In order to define a group of otologically normal (ON) individuals, we used a very strict set of criteria. Appendix 1 shows the criteria which had to be met for individuals to be coded as strictly otologically normal. It also shows the percentage of subjects who met each criterion. If the abnormality was present on one ear or both, or if there was any missing data, the whole subject was excluded from the strictly otologically normal group. The criteria in this table were defined before the study began, based on data from the National Study of Hearing and other literature.
Out of 346 individuals, only 93, or 27% were "otologically normal" as defined in this very strict way.
The pure tone thresholds are presented for two differently defined populations. Firstly, [Table - 1],[Table - 2] show the central tendency and distributions for the entire population, namely the typical population or TP. [Table - 3],[Table - 4] then show the same data but for the group we have defined as otologically normal or ON.
In the otologically normal group, the data do show a discrepancy from ISO 389. For air conduction, the discrepancy is smallest at 1kHz, and greatest (>5dB) at the extremes of the frequency range. For bone conduction, the greatest discrepancy (>5dB) is at 2kHz, and at other frequencies it is in the order of 2-3dB.
Age by gender distributions, and occupational group distributions are shown in [Table - 5],[Table - 6] for both populations.
| Discussion|| |
It can be seen from [Table - 3] that the data collected from the strictly defined otologically normal group in the present study do show a discrepancy from the relevant ISO standard for all frequencies for both air and bone conduction signals.

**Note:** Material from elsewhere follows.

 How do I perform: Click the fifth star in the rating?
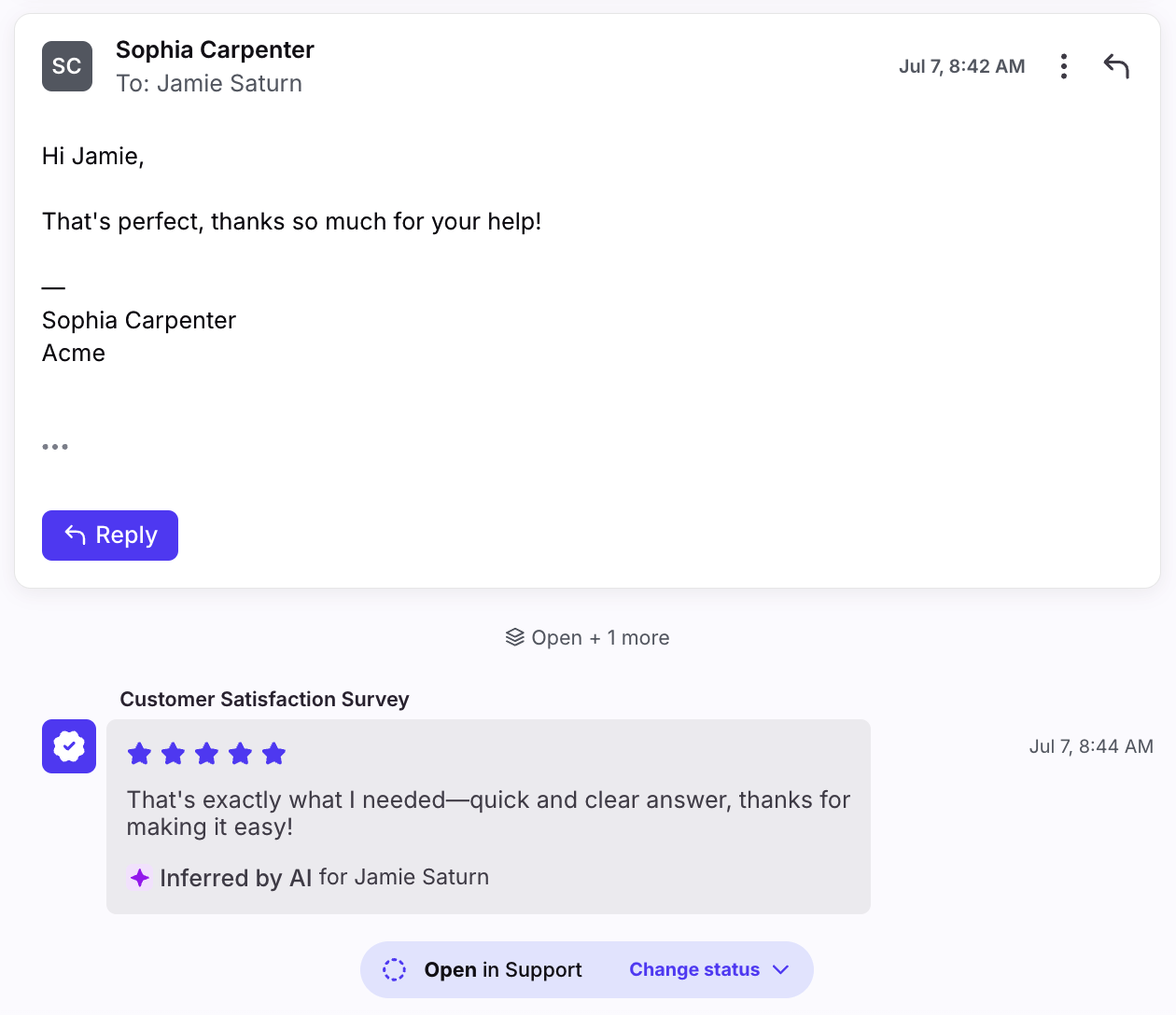tap(273, 754)
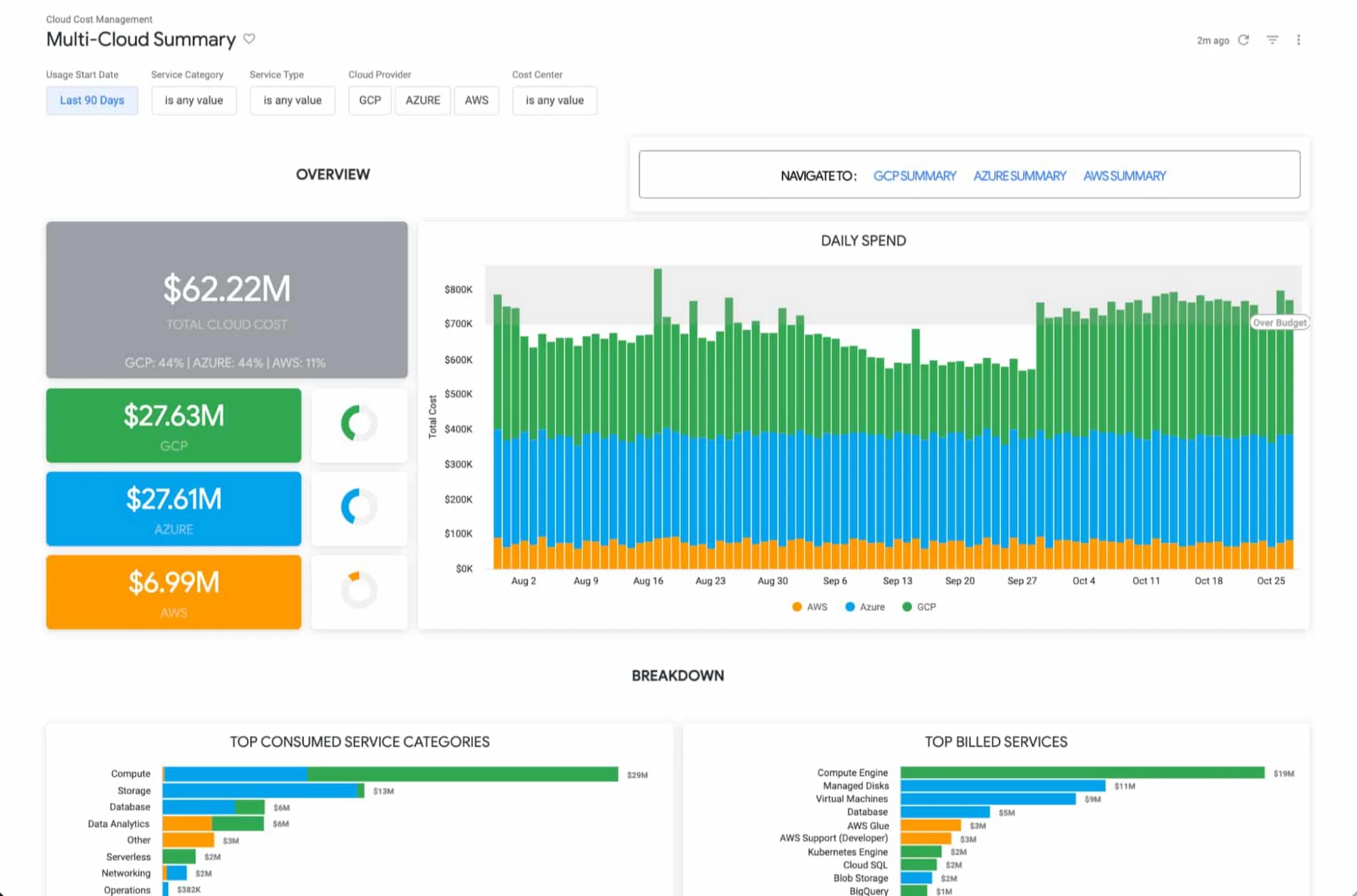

In order to compare the data in the present study with that of Lutman and Davis, it was necessary to use a different definition of "otologically normal": that described in their article. Detailed description of this is beyond the scope of this report but it is clear that the present data are also discrepant from those presented by Lutman and Davis (1994), in that their mean data were 2-3dB less acute at most frequencies, and 9dB less acute at 6kHz. The explanation for this large discrepancy at 6kHz is most likely to be the type of earphones used for the study, and the coupler with which they were calibrated. The National Study of Hearing was carried out using TDH39P earphones, which were calibrated to the relevant International Standard using a 9A coupler, whereas the present study was carried out using TDH50P earphones, calibrated to the relevant International Standard using an artificial ear. There are other data available to support this explanation, both laboratory data (Sherwood et al, 1995) and data on subjects tested with both sets of earphones (Lutman and Qasem, 1997). The smaller discrepancy at other frequencies is probably due to a number of other factors in combination: more careful audiometry, use of ISO 8253 rather than the BSA recommended procedure for pure tone audiometry, possible differences in earphones.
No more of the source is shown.